EOKA-B HALA YAŞIYOR

Prof. Dr. Ata ATUN

 
Yazarın tüm yazılarını görüntüle

  
 15 Kasım 2004 Saat : 12:46


 

BİZ TMT’yi LAV ETTİK

AMA

EOKA-B HALA YAŞIYOR.

Geçenlerde bir Rum ile tanıştım. Hoş beşten sonra bir ara belinde bir kabarıklık gözüme çarptı. Belindekinin cep telefonu olduğunu varsayarak, şaka yollu niye tabanca taşıdığını sordum. Aslında sorma amacım kendisini birazcık kızdırmak idi ve tabanca lafını sırf kendisini dürtmek için ortaya atmıştım. Hatta biraz da ileri giderek, Türkleri öldürmeye gerek kalmadığını, her iki toplumda da barış rüzgarlarının estiğini ve artık 2004 yılında bir Türk öldürmek ile her hangi bir kahramanlık payesinin de kazanılmadığını söyledim. Cep telefonu olduğunu varsaydığım belindeki kabarıklık konusunda kem küm etmeye başladı. Bana, onun bir telefon olduğunu bir türlü söyleyemedi, ceketinin düğmelerini açıp telefonunu da gösteremedi.
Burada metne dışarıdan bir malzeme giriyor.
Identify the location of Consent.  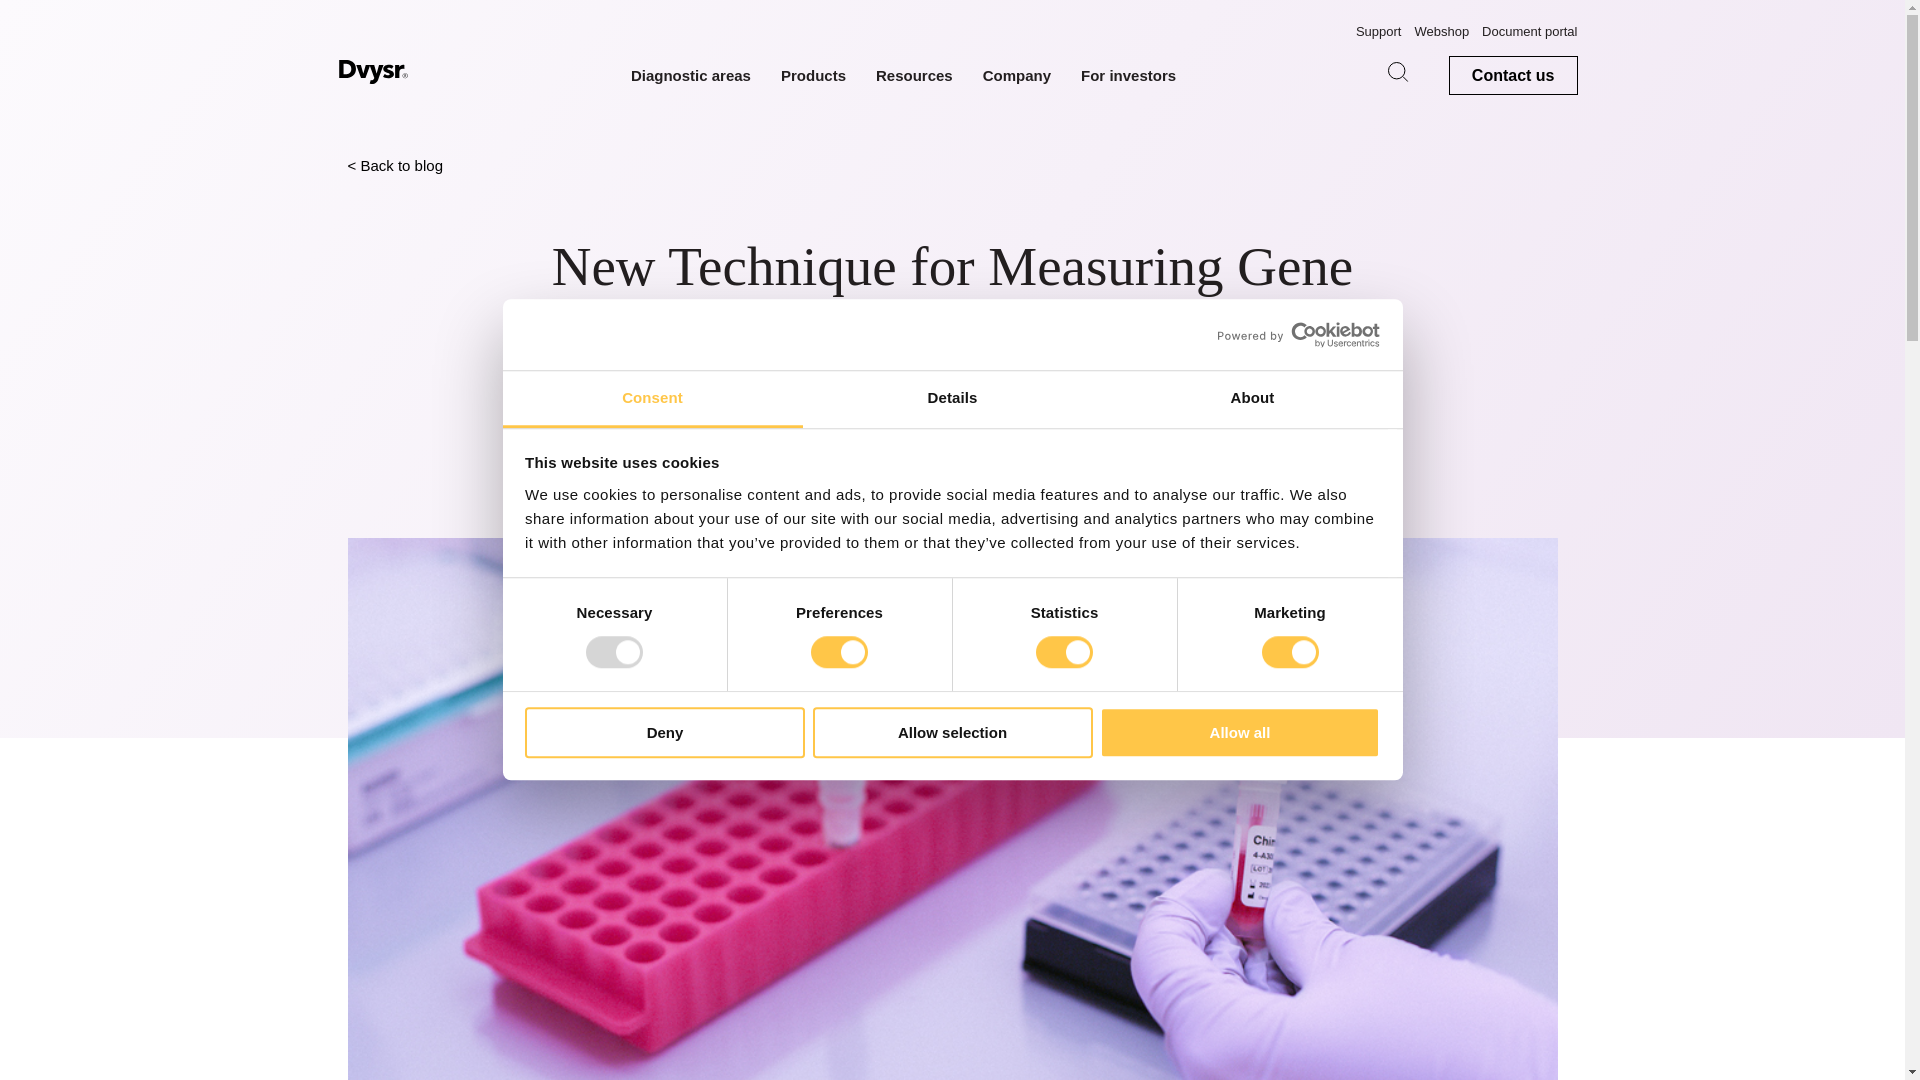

Aklıma hemen EOKA ile EOKA-B geldi. Sonra da TMT geldi.

Biz TMT’yi 1976’da lav etmiştik. O dönemde ben de Milletvekili idim ve 23 Kasım 1976 günü yapılan oturumda, resmen TMT’yi lav eden ve Güvenlik Kuvvetlerini yasal olarak kuran 29/76 No.lu yasayı oy birliği ile geçirmiştik. 1 Ağustos 1976’da kurulan Güvenlik Kuvvetlerimiz, 23 Kasım 1976 günü kabul edilen 29/76 No.lu bu yasa ile de yasal bir statü kazanmıştı.

Ama… Rum tarafındaki EOKA-B örgütü halen daha faaliyette ve kapatılmadı. Önce EOKA’nın açılımına bir bakalım. Ethniki Organosis Kyprion Agoniston (Kıbrıslı savaşçıların Milli Örgütü). EOKA-B’de onun varisi. Peki bu EOKA-B kime karşı hala daha canlı ve faaliyette. Şimdi, Avrupa Birliği içinde silahlı bir grubun hala daha faaliyet içinde olabileceğini, benim aklım bir türlü almıyor ve kabul edemiyor. Namlusu ucunda olan da bizleriz, yani Kıbrıs Türk’leri.

Gelin hep birlikte EOKA-B’nin kuruluş amacına ve faaliyetlerine bakalım.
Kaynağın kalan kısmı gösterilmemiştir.